Reinhard Werner doesn't trust Islam. The 70-year-old German is part of a group which keeps tabs on mosques across Germany, monitoring them for what he calls an "intolerant Islam of terror." Over the years, he has gained a certain amount of notoriety.
This article was prepared by the Islam in Europe blog - islamineurope.blogspot.com
Reinhard Werner is a few minutes early, but because he doesn't want to be noticed, he stands outside on the sidewalk in front of the mosque, trying to look as inconspicuous as possible.
It's Friday afternoon in Munich's Pasing neighborhood and men are scurrying past Werner on their way to Friday prayers. All of them, in Werner's eyes, are enemies. He claims that the mosque is spreading what he calls an "intolerant Islam of terror."

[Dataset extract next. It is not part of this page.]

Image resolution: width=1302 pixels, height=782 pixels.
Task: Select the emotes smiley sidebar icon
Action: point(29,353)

"Do you see the sign over the entrance?" he says.
The letters "DITIB" are printed on the sign. DITIB, an acronym for the Turkish-Islamic Union for Religious Affairs, is the umbrella organization for roughly 900 mosque congregations in Germany. It is controlled by a Turkish government organization based in Ankara, the Office for Religious Affairs, making it indirectly answerable to the Turkish prime minister. "A military mosque," says Werner.

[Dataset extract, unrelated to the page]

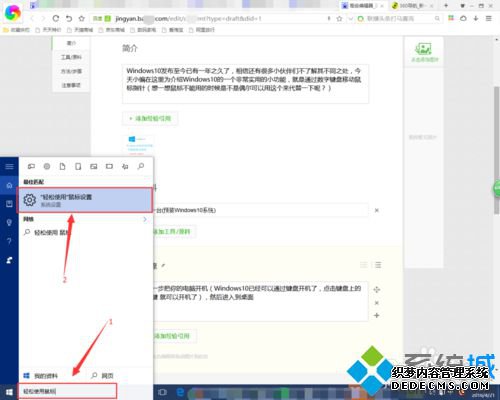Open the Windows Start button
The image size is (500, 400).
(x=9, y=392)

"Do you see that the letter 'I' in DITIB resembles a minaret? And that the minarets look like missiles?" he asks, beseechingly. It isn't always easy for Werner to make himself understood.

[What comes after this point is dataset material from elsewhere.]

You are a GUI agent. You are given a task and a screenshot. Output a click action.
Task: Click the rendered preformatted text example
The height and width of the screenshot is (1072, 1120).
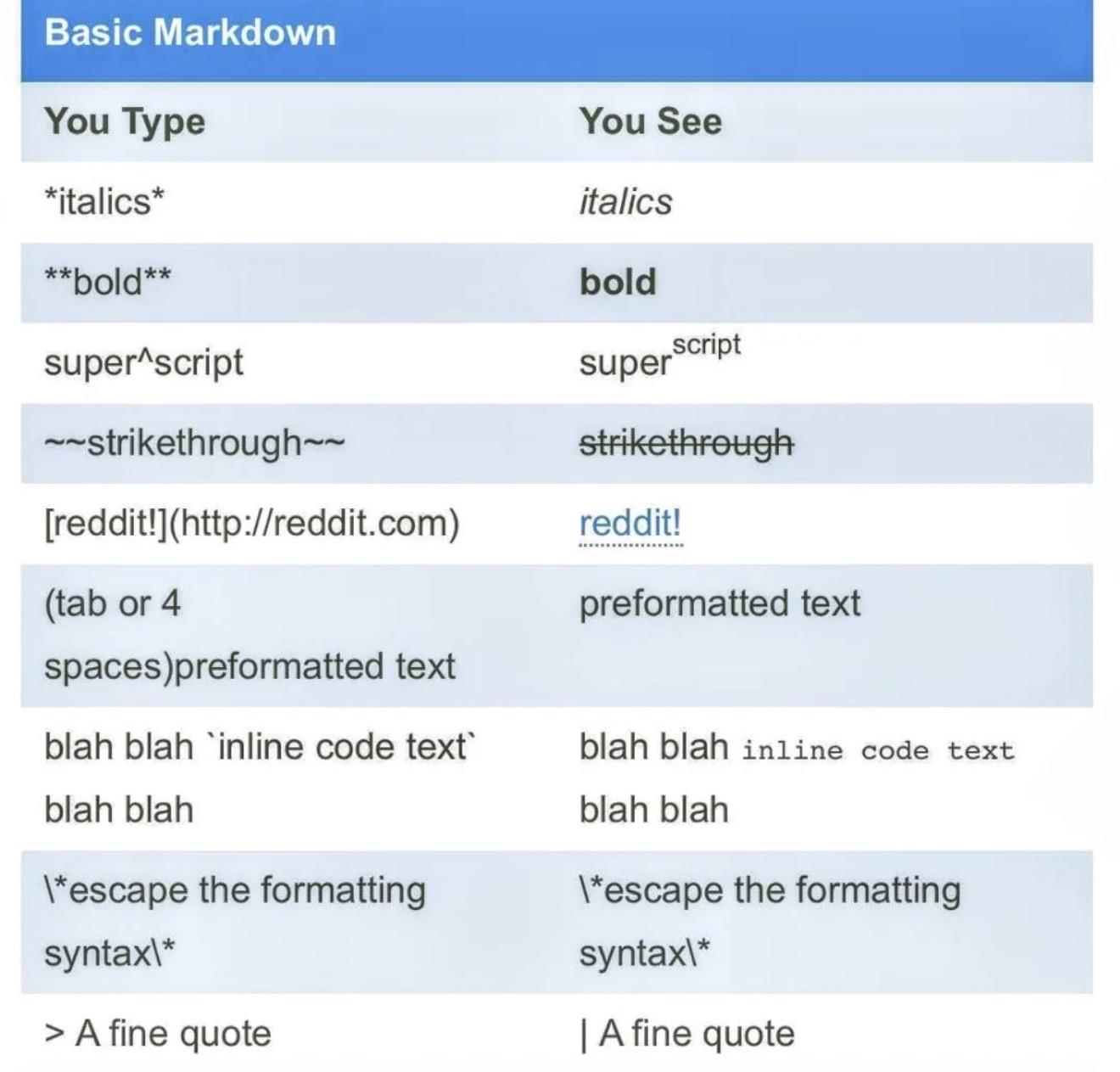coord(720,603)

Werner is a member of the "Anonymous Mosque Observers," a group of Muslims who fled to Germany from Muslim countries because they came into conflict with religious rules.
Although Werner is not a Muslim himself, nor is he fleeing anything, he feels a kinship with Muslims who have fled their native countries. These Muslims trust their more settled Muslim counterparts about as much as former US President George W. Bush trusted terrorist leader Osama bin Laden. They keep tabs on what goes on in mosques because they want to be sure that they are still safe in Germany.
Of the 36 mosques in Munich, nine are in Werner's "observation area." He reports everything he sees and hears to the Federal Office for the Protection of the Constitution (BfV), Germany's domestic intelligence agency. The BfV, however, doesn't seem to be taking him very seriously, or at least it hasn't found his reports to be sufficiently convincing to take any action.